Oral Guarantees to Prospective Franchisees May Have Violated New York Franchise Law

This posting was written by Pete Reap, Editor of CCH Business Franchise Guide.

A franchisor of package delivery drivers could have violated the antifraud provision of the New York Franchises Law by making oral misrepresentations to ten prospective franchisees regarding the terms of their franchise agreements, a federal district court in New York City has decided.

The franchisees alleged that representatives of the franchisor orally guaranteed them commission rates above those set out in the franchisor’s offering prospectus and other documents.

Parol Evidence Rule

The franchisor asserted that the franchisees’ claims regarding the oral guarantees were barred from consideration by the parol evidence rule and by the doctrine of waiver. Evidence of the parties’ oral negotiations—after which the parties had signed an unambiguous agreement filed with the state— would ordinarily be barred as proof of fraud on the part of the franchisor, the court observed.

However, the franchisees disputed that the agreement they signed was the franchisor’s registered offering prospectus. They further alleged that the franchisor had refused to allow them to read the agreement prior to signing and had failed to provide them with a copy of the agreement. The franchisor was able to produce signature pages of its offering prospectus for only six of the ten plaintiff franchisees.

The facts raised doubts about the completeness of the written contract terms, and the franchisor’s subsequent withdrawal of its New York franchise registration called into question whether the terms of the agreement continued to bind the franchisees, the court found.

Unequal Bargaining Power

The franchisor’s procedural failings were of particular concern, given the unequal bargaining power between the parties. The franchisees were not sophisticated business negotiators and many had severely limited knowledge of English at the time they entered the agreements. The franchise law’s goal of protecting potential franchisees from fraud or deceptive practices by made this a particularly relevant concern in evaluating the franchisor’s liability.
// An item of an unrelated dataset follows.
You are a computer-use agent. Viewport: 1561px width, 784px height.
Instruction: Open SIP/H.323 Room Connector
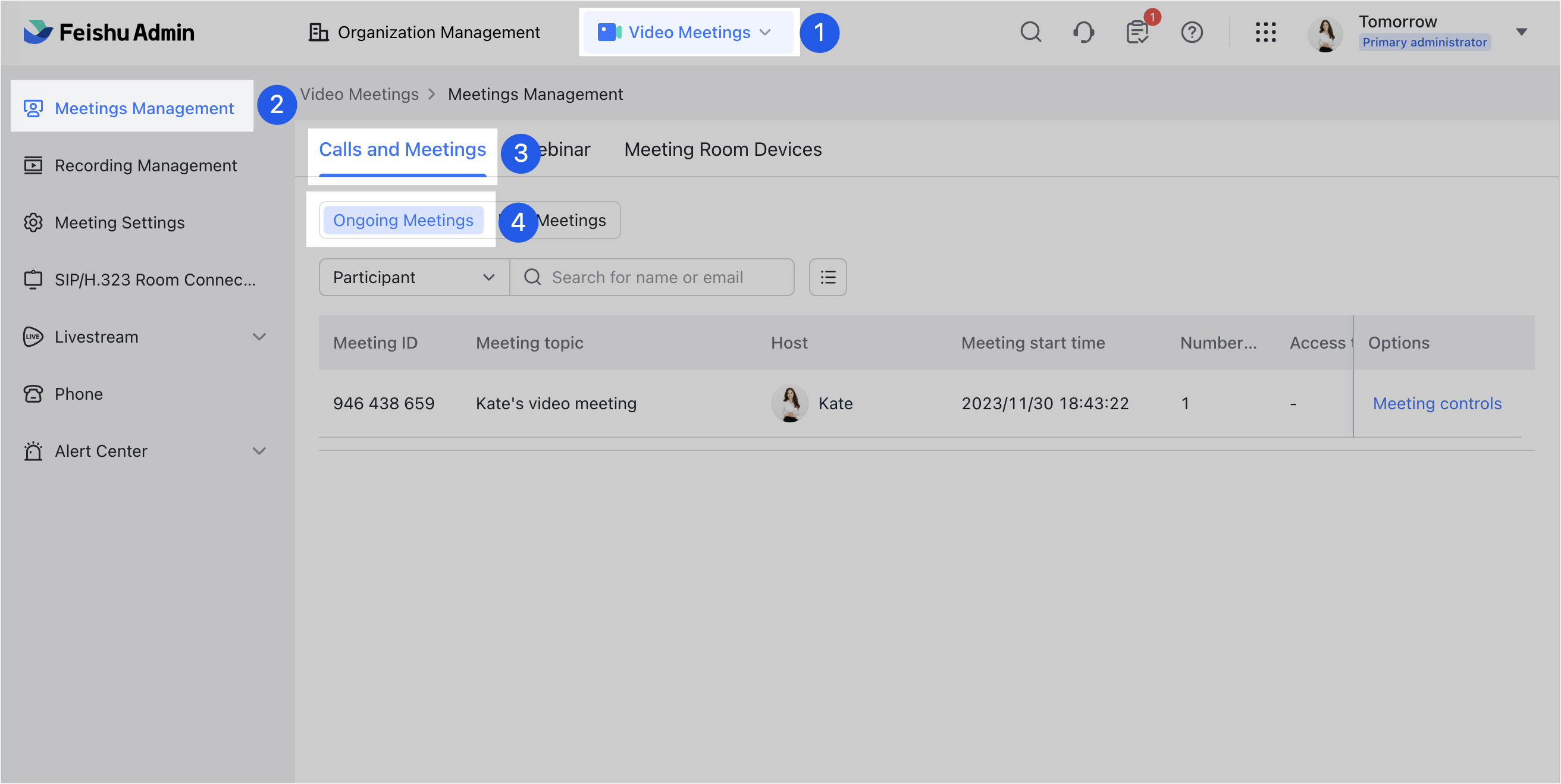[155, 280]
Questions surrounding the franchisor’s withdrawal of its registration and the franchisees’ clear disadvantage in the bargaining process were factors that compelled consideration of the franchisees’ evidence of oral agreements with respect to the franchisor’s allege fraud, the court held.


The franchisor’s contention that the franchisees waived any rights under the alleged oral agreements by continuing to work for lower commission rates was rejected. The franchisees’ subsequent behavior had no bearing on the admissibility of their oral agreements, which were relevant solely as evidence of the franchisor’s alleged fraud in the offering and sales of the franchises.

The decision is Vysovsky v. Glassman, CCH Business Franchise Guide ¶13,799.

1 comment:

michael said...


Do you think that the decision would have changed if the plaintiffs had signed the ubiquitous questionnaires we are now seeing attached to franchise agreements?